Patients and Methods
Patient samples. FNAs of breast cancer were collected in a prospectively designed pharmacogenomic marker discovery study at the Nellie B. Connally Breast Center of the University of Texas M.D. Anderson Cancer Center (MDACC). The goal of the ongoing clinical study is to develop multigene predictors of pathologic complete response (CR) to preoperative therapy (11). The current analysis was undertaken to examine technical reproducibility and robustness of prediction results. Gene expression results from 97 patients with stage I to III breast cancer are included in this analysis, including 35 cases that were profiled in replicates. FNA was done using a 23- or 25-gauge needle before starting preoperative chemotherapy. Cells from two to three passes were collected into vials containing 1 mL of RNAlater solution (Ambion, Austin, TX) and stored at −80C. Approximately 80% of all aspirations yielded ≥0.6 μg total RNA that was required for gene expression profiling. The main reason for failure to obtain sufficient RNA was acellular aspirations (low cell yield). Median RNA yield of the 97 specimens used in this study was 1.8 μg (0.5-25 μg). Thirty-three of the 97 RNA specimens were included in a previous pharmacogenomic analysis using cDNA arrays (6). These 33 cases were profiled on both platforms (Affymetrix U133A and proprietary cDNA), and the results of the cross-platform comparison of gene expression data were published separately (8).

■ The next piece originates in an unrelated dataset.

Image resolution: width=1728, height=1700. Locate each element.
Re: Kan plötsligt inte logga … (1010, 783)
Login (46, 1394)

Preoperative chemotherapy consisted of paclitaxel followed by 5-fluorouracil, doxorubicin, and cyclophosphamide. All patients underwent surgery after completion of 24 weeks of preoperative chemotherapy, and patients without any residual invasive cancer in the breast and axillary lymph nodes were considered to have pathologic CR. The study was approved by the Institutional Review Board of MDACC, and all patients signed an informed consent.

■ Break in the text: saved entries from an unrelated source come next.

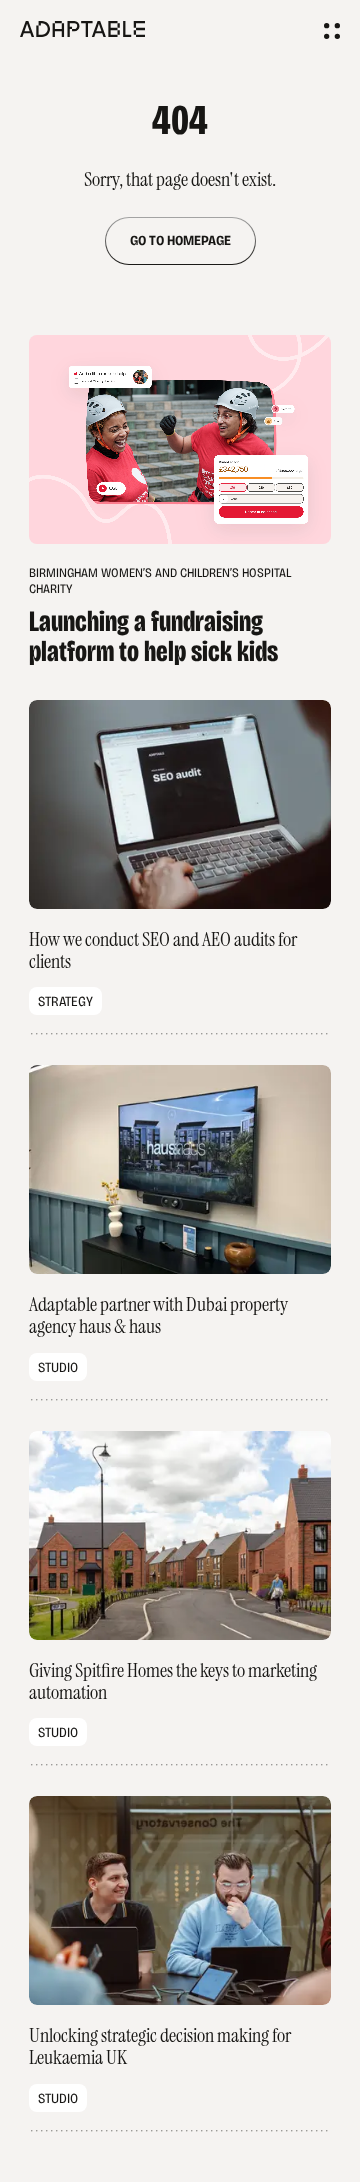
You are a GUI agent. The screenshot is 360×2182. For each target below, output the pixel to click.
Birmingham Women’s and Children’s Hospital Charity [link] (160, 614)
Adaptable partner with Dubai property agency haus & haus (180, 1232)
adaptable (90, 29)
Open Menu (332, 31)
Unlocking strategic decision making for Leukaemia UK (180, 1963)
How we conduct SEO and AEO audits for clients (180, 867)
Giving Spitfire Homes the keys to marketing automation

RNA extraction and gene expression profiling. Total RNA was extracted from FNA samples using the RNAeasy kit (Qiagen, Inc., Valencia, CA). The amount and quality of RNA was assessed with DU-640 U.V. Spectrophotometer (Beckman Coulter, Fullerton, CA), and it was considered adequate for further analysis if the A260/280 ratio was ≥1.8, and the total RNA yield was ≥0.6 μg. cRNA was generated using standard T7 amplification protocol. Second-strand cDNA synthesis was done in the presence of DNA Polymerase I, DNA ligase, and Rnase H, and the resulting double-stranded cDNA was blunt-ended using T4 DNA polymerase and purified by phenol/chloroform extraction. No second-round amplification was done. cRNA was generated in the presence of biotin-ribonucleotides using the BioArray High Yield RNA transcript labeling kit (Enzo Laboratories, Farmingdale, NY). The biotin-labeled cRNA was purified using Qiagen RNeasy columns (Qiagen), quantified, and fragmented at 94°C for 35 minutes in the presence of 1× fragmentation buffer. The robotic cDNA and cRNA purification used Ampure PCR purification System (Agencourt, Beverly, MA). Fragmented cRNA was hybridized to Affymetrix U133A gene chip, overnight at 42°C. Hybridization cocktail was prepared as described in the Affymetrix technical manual. Total RNA was the starting point for all replicate experiments.

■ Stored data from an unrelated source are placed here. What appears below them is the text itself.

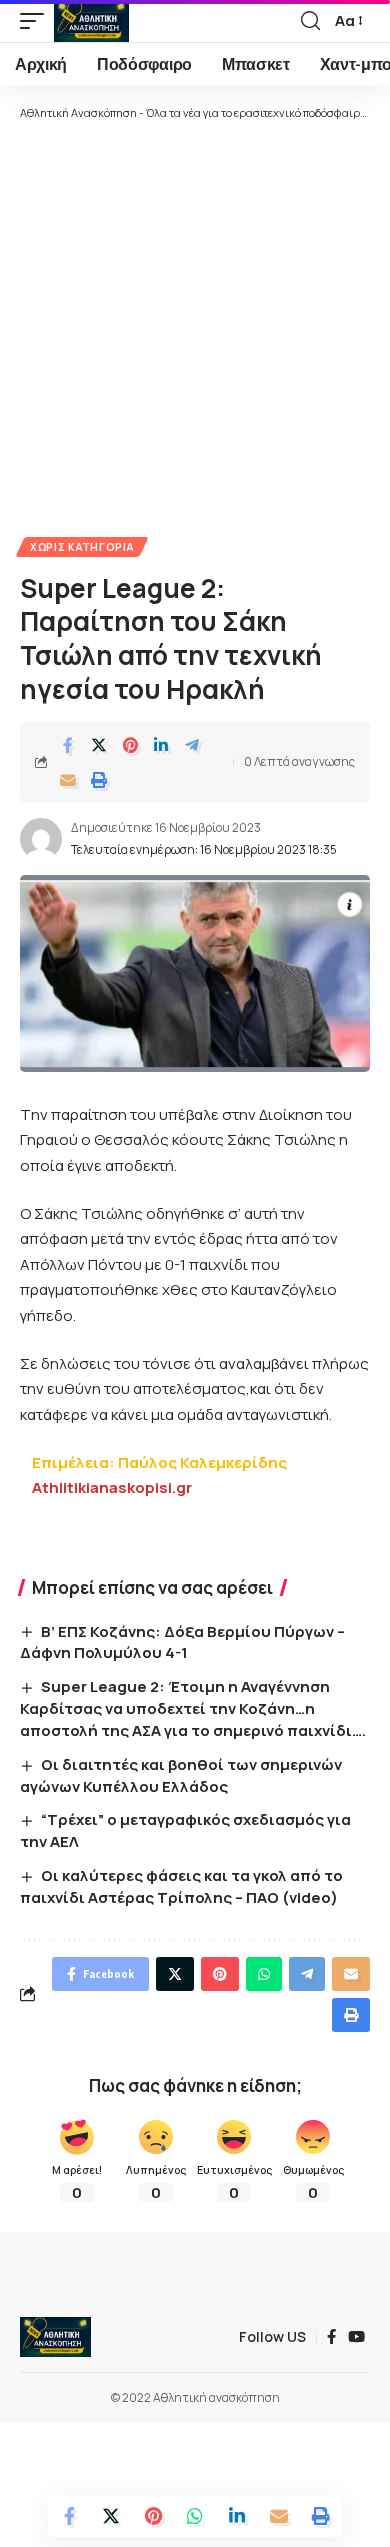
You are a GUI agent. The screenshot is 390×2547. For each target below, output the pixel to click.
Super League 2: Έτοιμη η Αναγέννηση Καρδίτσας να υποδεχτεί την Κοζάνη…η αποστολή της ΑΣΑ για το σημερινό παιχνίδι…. (193, 1708)
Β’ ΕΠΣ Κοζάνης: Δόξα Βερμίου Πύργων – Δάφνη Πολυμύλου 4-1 (182, 1642)
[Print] (99, 780)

Data analysis. dChip V1.3 (http://dchip.org) software was used to generate probe level signal intensities and for normalization of data across arrays, including the replicate experiments. This program normalizes the gene expression data to one standard array that represents a chip with median overall intensity from a predetermined set of experiments. Quality metrics, including median intensity, % probe set outliers, and % single probe outliers for each chip, were used in conjunction with alignment checks to identify poor-quality chips (12). The first 50 chips from MDACC, passing our quality assurance, were normalized to a baseline chip chosen by dChip with median signal. After normalization, model-based expression index signal intensity values for these 50 chips were fit by the perfect match only model in dChip, and the probe sensitivity indices were stored in a .psi file (13). All subsequent U133A CEL files in this study were processed using the same baseline chip and fitted probe sensitivity indices in the stored .psi file. Probe set level expression values used in this study were log 10 of 1 plus the model-based expression index value.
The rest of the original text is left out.